All this could be simple bigotry, a kind of obvious Islamophobia. But it also might be just unfamiliarity. Of course, the same Americans who might confuse me for ISIS leader Abu Bakr al-Baghdadi don’t mix up their neighbors with, for example, fellow Christian Vladimir Putin. That’s because most Americans know enough Christians to be able to distinguish among them.
But when they don’t know any Muslims? Well, they might believe the worst. And that’s the real story behind Farmersville: People with little experience of diversity are suddenly confronted with it, and react out of fear or misunderstanding. In contrast, what prejudice and search engines give, familiarity takes away.
There’s no legal hurdle to the Islamic association’s cemetery, so it’s hard to see plans for the cemetery being nixed. It will become part of Farmersville life, and so will Islam, just as it has elsewhere in America.
Texas Muslims have children, and these Texans will go to school with other Texans, and future generations will think of Islam as just another faith. They’ll know that when Muslims die, they prefer to get buried. In their own cemeteries. “There isn’t a clear verbal Prophetic command, or Qur’anic verse,” Mohamed Ghilan, a Canadian scholar of Islam, explained to me, but “the Prophet Mohammed separated cemeteries by religious affiliation,” and Muslims continued to do so after him.

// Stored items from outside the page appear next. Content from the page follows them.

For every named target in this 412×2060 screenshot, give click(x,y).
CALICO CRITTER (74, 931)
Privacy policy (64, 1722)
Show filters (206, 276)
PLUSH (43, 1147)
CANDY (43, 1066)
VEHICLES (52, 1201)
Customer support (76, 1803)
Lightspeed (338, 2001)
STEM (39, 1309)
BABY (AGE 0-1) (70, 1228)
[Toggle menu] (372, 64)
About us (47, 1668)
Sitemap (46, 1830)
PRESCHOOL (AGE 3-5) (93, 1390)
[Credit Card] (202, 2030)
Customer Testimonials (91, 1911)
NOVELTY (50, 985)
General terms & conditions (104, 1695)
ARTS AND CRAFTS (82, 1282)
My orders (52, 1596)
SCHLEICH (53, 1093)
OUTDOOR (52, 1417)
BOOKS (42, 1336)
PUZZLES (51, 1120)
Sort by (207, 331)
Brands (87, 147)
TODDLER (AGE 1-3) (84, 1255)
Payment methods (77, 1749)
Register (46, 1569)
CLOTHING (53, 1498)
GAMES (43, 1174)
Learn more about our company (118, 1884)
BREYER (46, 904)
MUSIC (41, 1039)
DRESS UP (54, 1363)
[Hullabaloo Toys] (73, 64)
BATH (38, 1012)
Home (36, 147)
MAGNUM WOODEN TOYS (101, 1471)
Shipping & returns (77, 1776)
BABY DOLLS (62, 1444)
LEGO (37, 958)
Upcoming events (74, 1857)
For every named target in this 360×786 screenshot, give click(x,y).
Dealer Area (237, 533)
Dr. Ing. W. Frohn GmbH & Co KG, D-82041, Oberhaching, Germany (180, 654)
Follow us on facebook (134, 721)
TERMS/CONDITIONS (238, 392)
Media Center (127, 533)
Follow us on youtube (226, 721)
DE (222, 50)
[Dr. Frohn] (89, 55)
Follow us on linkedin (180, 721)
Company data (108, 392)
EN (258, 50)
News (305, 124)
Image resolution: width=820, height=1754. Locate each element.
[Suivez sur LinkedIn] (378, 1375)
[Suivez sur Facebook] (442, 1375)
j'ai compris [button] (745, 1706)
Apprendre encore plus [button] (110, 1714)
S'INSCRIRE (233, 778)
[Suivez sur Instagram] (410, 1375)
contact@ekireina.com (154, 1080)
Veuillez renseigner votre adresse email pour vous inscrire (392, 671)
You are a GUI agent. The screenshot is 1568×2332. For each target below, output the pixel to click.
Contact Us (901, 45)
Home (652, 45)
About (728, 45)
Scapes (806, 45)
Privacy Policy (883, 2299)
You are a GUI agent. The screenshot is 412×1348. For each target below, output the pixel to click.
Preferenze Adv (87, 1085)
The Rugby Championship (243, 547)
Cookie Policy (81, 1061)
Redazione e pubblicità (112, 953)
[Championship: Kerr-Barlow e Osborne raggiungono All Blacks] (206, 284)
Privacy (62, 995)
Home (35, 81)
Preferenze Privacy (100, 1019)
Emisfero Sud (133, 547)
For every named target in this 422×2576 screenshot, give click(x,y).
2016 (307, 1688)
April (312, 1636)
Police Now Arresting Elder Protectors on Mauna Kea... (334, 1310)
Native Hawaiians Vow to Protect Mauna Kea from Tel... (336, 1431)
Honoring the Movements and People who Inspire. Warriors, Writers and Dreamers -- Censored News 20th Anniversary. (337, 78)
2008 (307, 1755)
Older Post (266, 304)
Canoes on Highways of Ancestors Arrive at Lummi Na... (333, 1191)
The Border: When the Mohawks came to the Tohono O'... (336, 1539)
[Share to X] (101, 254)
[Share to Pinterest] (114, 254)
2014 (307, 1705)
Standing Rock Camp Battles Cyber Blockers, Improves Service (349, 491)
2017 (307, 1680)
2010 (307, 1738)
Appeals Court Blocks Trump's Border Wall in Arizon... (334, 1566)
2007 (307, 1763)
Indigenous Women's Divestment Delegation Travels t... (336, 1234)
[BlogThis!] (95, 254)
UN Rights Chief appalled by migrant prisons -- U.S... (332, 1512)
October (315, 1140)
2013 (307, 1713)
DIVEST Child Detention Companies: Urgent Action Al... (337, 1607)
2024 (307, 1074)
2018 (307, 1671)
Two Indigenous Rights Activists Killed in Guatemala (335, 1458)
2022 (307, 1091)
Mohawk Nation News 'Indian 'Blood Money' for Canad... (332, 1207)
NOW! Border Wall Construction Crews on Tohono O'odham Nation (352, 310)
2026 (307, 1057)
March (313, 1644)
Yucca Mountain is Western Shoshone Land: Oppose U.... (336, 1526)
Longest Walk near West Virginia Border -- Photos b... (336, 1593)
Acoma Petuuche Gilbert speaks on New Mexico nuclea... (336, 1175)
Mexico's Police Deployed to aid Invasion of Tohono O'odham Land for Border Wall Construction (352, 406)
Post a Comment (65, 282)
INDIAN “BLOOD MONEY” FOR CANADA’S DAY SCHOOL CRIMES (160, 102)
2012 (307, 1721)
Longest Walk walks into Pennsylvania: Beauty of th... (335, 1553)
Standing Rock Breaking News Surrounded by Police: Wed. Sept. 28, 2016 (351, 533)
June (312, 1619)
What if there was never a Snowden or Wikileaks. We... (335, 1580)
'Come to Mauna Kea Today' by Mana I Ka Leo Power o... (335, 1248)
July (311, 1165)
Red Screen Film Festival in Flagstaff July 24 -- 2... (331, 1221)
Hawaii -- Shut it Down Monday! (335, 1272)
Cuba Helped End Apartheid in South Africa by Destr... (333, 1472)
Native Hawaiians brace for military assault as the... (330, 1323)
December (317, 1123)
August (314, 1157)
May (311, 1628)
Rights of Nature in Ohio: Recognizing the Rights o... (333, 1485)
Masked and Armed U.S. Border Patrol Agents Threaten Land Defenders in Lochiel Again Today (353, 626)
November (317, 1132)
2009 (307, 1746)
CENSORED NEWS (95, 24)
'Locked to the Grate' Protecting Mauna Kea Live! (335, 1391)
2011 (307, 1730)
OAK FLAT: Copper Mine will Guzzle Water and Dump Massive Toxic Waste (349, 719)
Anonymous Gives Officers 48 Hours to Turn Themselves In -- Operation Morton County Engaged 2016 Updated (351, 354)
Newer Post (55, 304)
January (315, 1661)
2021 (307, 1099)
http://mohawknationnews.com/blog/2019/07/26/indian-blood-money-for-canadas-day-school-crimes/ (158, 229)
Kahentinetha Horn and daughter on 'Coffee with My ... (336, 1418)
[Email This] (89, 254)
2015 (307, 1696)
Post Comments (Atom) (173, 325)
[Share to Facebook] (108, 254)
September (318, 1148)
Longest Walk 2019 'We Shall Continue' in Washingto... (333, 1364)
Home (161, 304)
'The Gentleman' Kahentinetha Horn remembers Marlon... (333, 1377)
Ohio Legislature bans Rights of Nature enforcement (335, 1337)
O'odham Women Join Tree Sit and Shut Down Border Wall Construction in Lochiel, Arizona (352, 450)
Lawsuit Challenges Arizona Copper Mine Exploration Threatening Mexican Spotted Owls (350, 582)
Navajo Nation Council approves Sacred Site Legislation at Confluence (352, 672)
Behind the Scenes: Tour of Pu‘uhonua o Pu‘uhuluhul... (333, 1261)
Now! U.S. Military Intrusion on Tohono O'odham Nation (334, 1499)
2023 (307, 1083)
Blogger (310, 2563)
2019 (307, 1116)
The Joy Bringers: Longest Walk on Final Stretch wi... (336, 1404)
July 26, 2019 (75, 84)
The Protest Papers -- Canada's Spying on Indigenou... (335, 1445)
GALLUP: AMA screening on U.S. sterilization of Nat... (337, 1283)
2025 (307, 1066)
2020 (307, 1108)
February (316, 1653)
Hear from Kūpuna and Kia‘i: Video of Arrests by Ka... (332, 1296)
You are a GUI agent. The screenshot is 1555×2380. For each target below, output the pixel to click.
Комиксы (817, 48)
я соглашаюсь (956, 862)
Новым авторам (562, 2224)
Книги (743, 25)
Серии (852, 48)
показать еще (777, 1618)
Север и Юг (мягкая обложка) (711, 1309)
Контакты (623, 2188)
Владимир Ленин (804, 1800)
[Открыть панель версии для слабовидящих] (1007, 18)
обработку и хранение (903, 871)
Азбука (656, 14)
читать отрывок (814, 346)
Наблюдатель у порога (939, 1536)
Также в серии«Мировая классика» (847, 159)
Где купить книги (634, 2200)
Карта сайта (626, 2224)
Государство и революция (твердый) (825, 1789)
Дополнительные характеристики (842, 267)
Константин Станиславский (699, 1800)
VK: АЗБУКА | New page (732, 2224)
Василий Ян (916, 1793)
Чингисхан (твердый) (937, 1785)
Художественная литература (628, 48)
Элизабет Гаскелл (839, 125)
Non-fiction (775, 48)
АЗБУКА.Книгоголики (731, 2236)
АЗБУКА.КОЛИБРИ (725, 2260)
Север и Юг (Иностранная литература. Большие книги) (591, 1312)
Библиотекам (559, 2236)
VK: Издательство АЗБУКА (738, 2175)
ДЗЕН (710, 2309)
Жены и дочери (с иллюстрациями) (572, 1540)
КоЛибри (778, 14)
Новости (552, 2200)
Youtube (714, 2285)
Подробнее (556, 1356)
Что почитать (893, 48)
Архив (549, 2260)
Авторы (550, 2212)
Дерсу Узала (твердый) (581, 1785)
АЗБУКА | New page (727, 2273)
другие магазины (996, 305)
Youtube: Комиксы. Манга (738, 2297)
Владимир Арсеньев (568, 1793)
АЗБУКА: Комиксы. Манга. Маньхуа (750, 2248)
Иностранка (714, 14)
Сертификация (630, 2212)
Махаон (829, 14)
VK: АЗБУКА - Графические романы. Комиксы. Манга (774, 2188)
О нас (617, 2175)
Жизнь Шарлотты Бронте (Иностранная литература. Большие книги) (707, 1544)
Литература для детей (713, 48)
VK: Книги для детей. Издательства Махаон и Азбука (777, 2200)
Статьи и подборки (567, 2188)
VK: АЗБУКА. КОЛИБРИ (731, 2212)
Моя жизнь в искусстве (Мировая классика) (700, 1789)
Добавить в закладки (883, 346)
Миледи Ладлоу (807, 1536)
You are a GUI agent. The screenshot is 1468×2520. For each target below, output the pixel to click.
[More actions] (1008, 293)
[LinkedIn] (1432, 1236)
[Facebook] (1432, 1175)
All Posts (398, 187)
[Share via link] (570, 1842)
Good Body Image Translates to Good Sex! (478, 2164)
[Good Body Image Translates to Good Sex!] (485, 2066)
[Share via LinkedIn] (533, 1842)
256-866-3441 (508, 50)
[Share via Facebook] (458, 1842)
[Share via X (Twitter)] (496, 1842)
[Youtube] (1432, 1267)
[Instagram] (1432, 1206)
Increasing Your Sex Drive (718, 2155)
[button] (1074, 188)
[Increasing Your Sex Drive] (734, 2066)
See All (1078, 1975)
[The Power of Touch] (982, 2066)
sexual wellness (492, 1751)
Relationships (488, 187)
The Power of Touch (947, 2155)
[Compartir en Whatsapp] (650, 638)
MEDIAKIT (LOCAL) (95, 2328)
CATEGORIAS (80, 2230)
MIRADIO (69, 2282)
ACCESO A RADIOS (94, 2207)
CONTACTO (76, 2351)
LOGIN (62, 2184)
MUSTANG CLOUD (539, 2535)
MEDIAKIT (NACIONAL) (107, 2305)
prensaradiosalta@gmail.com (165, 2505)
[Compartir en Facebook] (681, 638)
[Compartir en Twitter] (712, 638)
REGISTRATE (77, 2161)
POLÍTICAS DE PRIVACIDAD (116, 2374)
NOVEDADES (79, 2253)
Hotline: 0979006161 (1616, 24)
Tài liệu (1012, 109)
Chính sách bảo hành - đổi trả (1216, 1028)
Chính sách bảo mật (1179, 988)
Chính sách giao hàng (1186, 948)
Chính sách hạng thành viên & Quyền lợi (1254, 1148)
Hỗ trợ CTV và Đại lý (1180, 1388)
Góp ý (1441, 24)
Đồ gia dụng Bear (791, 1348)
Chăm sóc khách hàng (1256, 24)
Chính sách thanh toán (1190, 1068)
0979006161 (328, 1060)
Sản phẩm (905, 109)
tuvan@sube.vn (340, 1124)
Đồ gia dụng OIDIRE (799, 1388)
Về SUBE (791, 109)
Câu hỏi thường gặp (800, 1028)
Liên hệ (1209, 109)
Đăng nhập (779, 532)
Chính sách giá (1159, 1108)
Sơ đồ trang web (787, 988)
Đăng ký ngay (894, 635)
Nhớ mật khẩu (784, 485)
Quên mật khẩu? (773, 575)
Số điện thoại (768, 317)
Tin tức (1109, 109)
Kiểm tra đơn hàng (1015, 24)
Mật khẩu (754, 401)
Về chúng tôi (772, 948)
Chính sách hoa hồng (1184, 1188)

Years ago, I watched a heated anti-Muslim protest outside New York. Most of the attendees were clearly from out of town, and angry about the Muslims they’d never met but were sure were here to take their country. For two hours, they railed and hollered. Famished by their phobia, they made their way to the many food trucks parked on the opposite side of the street, most of which were run by Muslims, serving Sharia compliant food. It was almost too funny to be true. But the protesters didn’t know any better, the vendors were happy to turn a profit, and everybody left happy.
How can you not love this country?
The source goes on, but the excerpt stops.